Naty: vaya un review! jajaja gracias por el cumplido siempre intento cuidar lo más posible mi redacción, cosa que hace que escriba más lento… eso de que Ranma se culpa demasiado ya lo justificaré, por eso no te preocupes ;) con este capítulo ya puedes imaginarte como… Con tantos cumplidos vas a lograr hasta que me ruborice jajaja Yo no comparto ese punto de vista que depende de lo que escriba el autor del fic puedan llegarme a gustar o odiar unos personajes. Para mí los personajes son como los caracterizó Rumiko y punto, están los personajes que actúan de una forma y los que actúan de otra, por eso si el autor cambia los papeles, por lo menos desde mi punto de vista, me distancio del fic y lo dejo de leer aunque eso ya lo sabes jeje con lo del lemon gracias por tus consejos (y por los que aún no me has dado porque he escrito esto antes de pasártelo jajaja) Con lo de que Ranma parece experimentado te doy la razón ya sé que si fuera del todo real él no sería así pero si todos los lemons fueran 100% reales Ranma en su primera vez duraría diez segundos jajaja triste pero cierto. Si tienes alguna sugerencia de capítulos anteriores también puedes decírmelo y si me convences lo cambio, aunque ya esté publicado todo se puede cambiar.
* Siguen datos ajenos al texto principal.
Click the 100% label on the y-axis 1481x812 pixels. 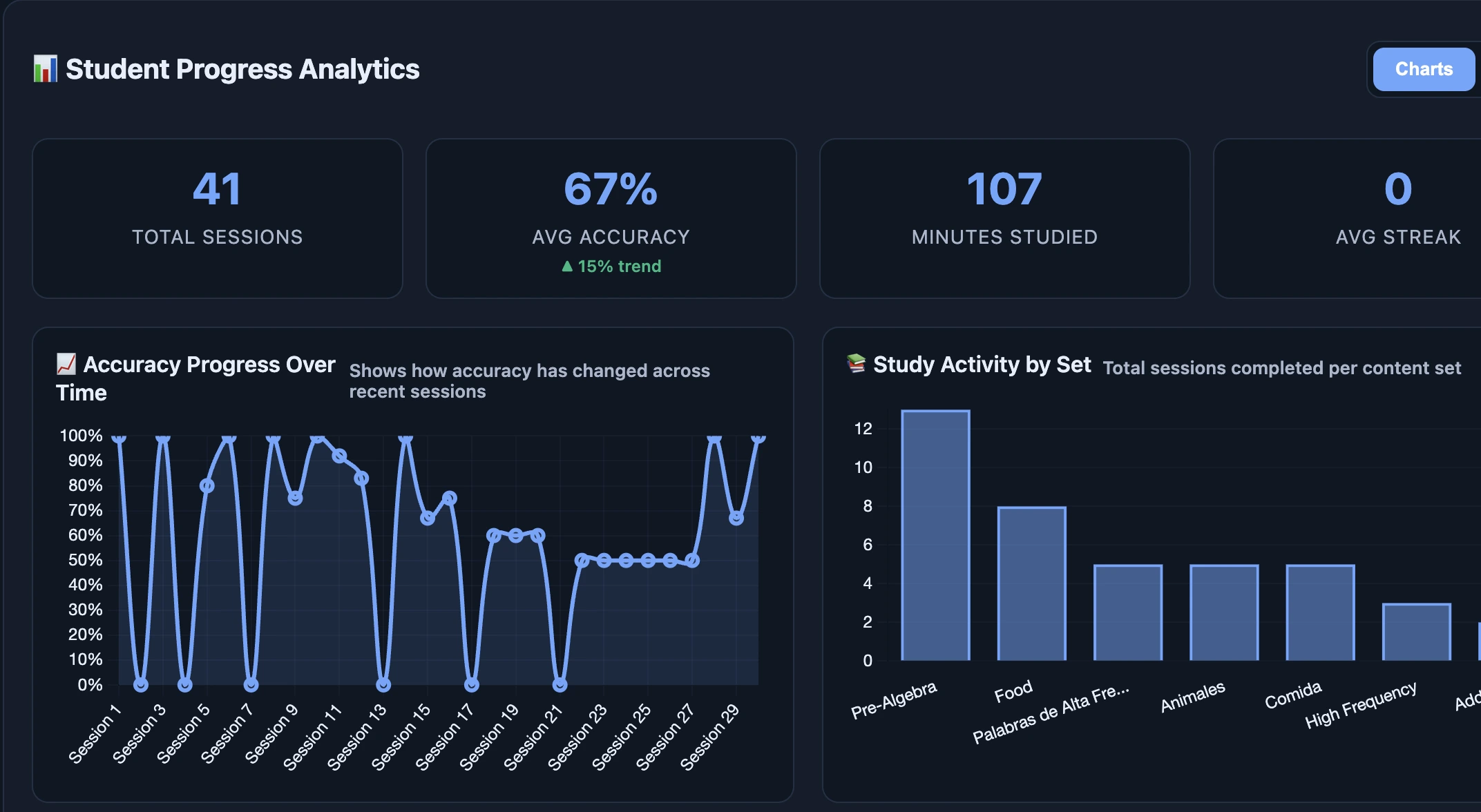(81, 436)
En fin, gracias por tus palabras y un beso enorme!

Akane ackerman: gracias por tu review! un saludo!

Elena 79: no te preocupes por poner un review tarde jaja nadie te obliga aunque son muy agradecidos ;) gracias por tus palabras y creo que ese es el mejor cumplido que alguien le ha hecho a mi escritura: "sexy" jajajaja un beso!

kunoichi saotome: gracias por tus cumplidos, me siento muy halagado :D es muy grato que alguien reconozca el esfuerzo que hago para escribir así. En cuanto a lo del drama, tengo una idea que hace tiempo que llevo en mente pero no creo que lo escriba, sería muy duro para mí, si lo empezara no creo que lo terminara. Además el 80-90% de los fics de esta página son dramas, y ese género tampoco es que me despierte mucha simpatía, básicamente porque no me gusta sufrir, además muchos de estos fics tienden a forzar demasiado la situación y yo me desespero y los dejo… En fin, un abrazo!
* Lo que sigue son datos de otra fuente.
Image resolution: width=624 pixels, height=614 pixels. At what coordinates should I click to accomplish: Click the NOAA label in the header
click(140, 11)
Olii's-Chan: holaaaa! gracias por tu review! espero que este capítulo también te haya gustado y un saludo!

Astron: jajaja gracias por tu review! un saludo!

Koisshi Saotome: gracias por tu review, voy a mirarme eso del distrito. He puesto ciudad de Nerima? O solamente Nerima? No es correcto así? gracias por tus palabras de ánimo y espero que cuando llegues hasta el capítulo actual dejes otro review diciendo qué te parece!